• PASSAGE SHOWN:
----------------------------------------
In this query, time and geography are dimensions of the underlying database while sales in a measure. Conventional OLAP databases return a data set that does not include any calculated members that are within the range of the data set.
A calculated member is a member of a dimension whose value is determined from other members"" values (e.g., by application of a mathematical or logical operation). Calculated members may be part of the OLAP server database or may have been specified by the user during an interactive session. This allows the user to customize the dimension tree by combining cube data, arithmetic operations, numbers and/or functions.
OLAP services are conventionally provided using a client-server model. An OLAP server is a high-capacity, multi-user data manipulation engine specifically designed to support and operate on multi-dimensional data structures. An OLAP client interfaces with the OLAP server, thereby providing OLAP services to external application programs. For example, an OLAP client may provide OLAP services to a variety of external application such as a data mining application, a data warehousing application, a data analysis application, a reporting application etc.
It is well known that retrieving data from a database server is costly with regards to memory consumption, input/output and network latency. Conventional client-server database systems have caching mechanisms that seek to minimize these costly server requests. There is a need in the art, however, for an adaptive caching mechanism that aggressively retrieves data in order to increase the probability that cached data will satisfy future database requests, thereby reducing the number of roundtrips to the OLAP server, yet weighs this benefit with the costs of high-volume database queries.
The above-mentioned shortcomings, disadvantages and problems are addressed by the present invention, which will be understood by reading and studying the following specification. Systems, clients, servers, methods, and computer-readable media of varying scope are described in which.
The invention is directed toward a data retrieval software module that implements an aggressive caching mechanism that retrieves additional data with the expectation of satisfying future queries. The amount of additional data retrieved is based upon a cost benefit analysis that considers the costs of further retrieval versus the benefits of having the data ready for such future requests. The caching mechanism uses one or more probability schemes to predict which groups of data cells that will satisfy future queries and applies cost benefit policies to determine what granularity of data cells to retrieve.
More specifically, according to the invention upon receiving a query a database client determines a set of member sub-hierarchies for each dimension specified by the query that are suitable for satisfying the query. The client analyzes the costs and benefits of retrieving each member sub-hierarchies from the multidimensional database of the database server and selects one of the member sub-hierarchies for each dimension as a function of the analysis. Finally, the database client retrieves the selected member sub-hierarchies from the multidimensional database.
The present invention describes systems, clients, servers, methods, and computer-readable media of varying scope. In addition to the aspects and advantages of the present invention described in this summary, further aspects and advantages of the invention will become apparent by reference to the drawings and by reading the detailed description that follows.
----------------------------------------
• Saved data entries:
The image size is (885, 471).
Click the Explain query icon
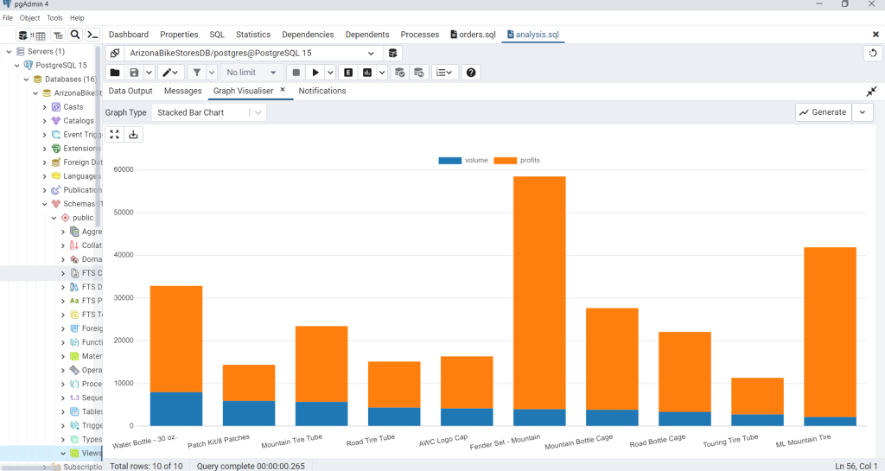pyautogui.click(x=349, y=73)
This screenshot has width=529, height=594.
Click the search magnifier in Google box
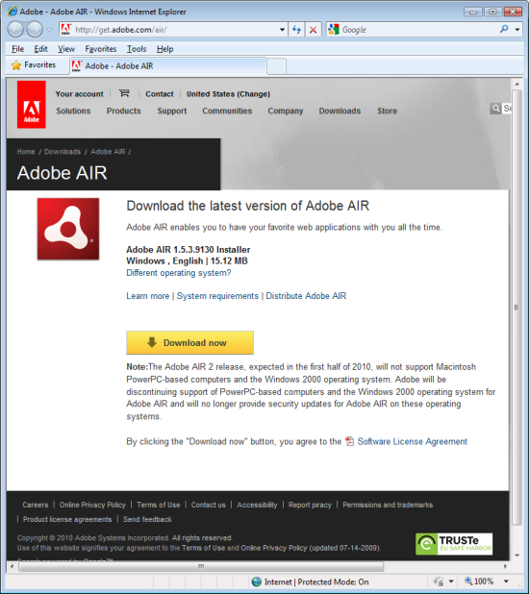(504, 29)
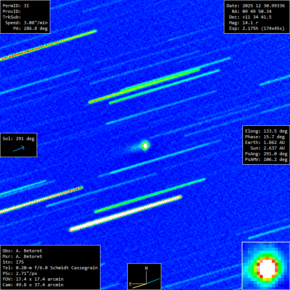Click the N label on the compass
The image size is (290, 290).
[x=147, y=268]
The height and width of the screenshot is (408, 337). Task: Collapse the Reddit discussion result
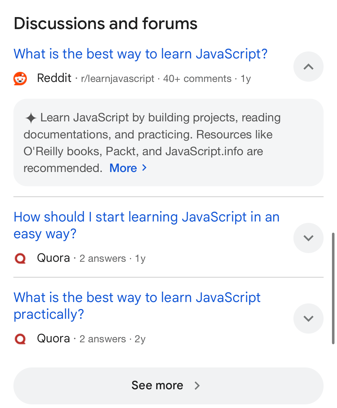[308, 67]
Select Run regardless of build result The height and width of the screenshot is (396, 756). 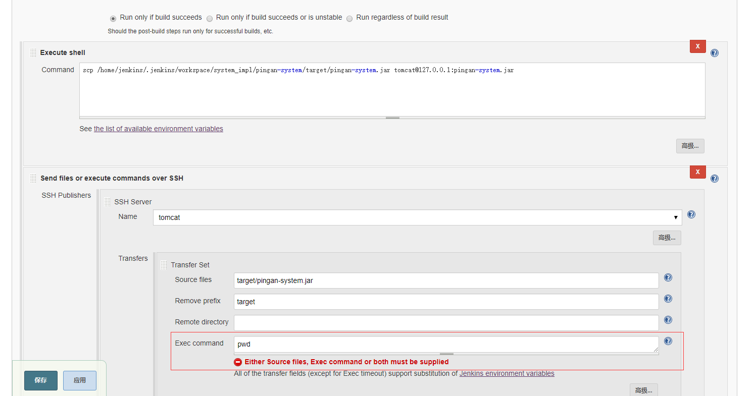349,18
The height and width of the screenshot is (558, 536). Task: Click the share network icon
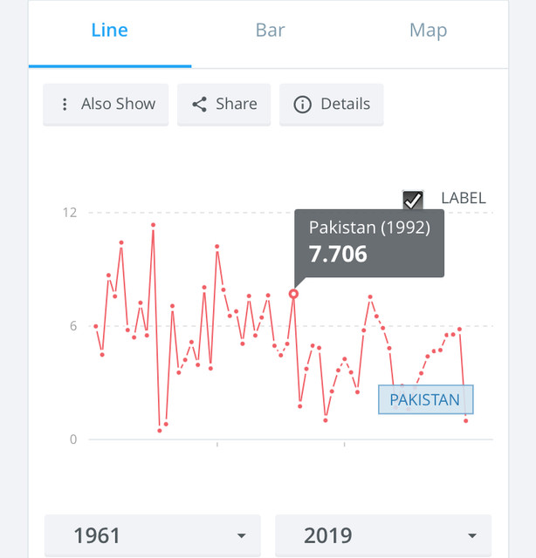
----------------------------------------
• INSTRUCTIONS:
a – Reproduce the OLAP caching passage word for word, from "The present invention describes" up to and including "description that follows.".
b – For each statement, say yes or no to whether it agrees with the OLAP caching passage, and quote the words of the passage that decide it: (i) An OLAP server is designed to support multi-dimensional data structures. (ii) Conventional client-server database systems have no caching mechanisms. (iii) The amount of additional data retrieved depends on a cost benefit analysis.

• TASK SOLUTIONS:
a –
The present invention describes systems, clients, servers, methods, and computer-readable media of varying scope. In addition to the aspects and advantages of the present invention described in this summary, further aspects and advantages of the invention will become apparent by reference to the drawings and by reading the detailed description that follows.

b –
(i) Yes: "An OLAP server is a high-capacity, multi-user data manipulation engine specifically designed to support and operate on multi-dimensional data structures."
(ii) No: "Conventional client-server database systems have caching mechanisms that seek to minimize these costly server requests."
(iii) Yes: "The amount of additional data retrieved is based upon a cost benefit analysis that considers the costs of further retrieval versus the benefits of having the data ready for such future requests."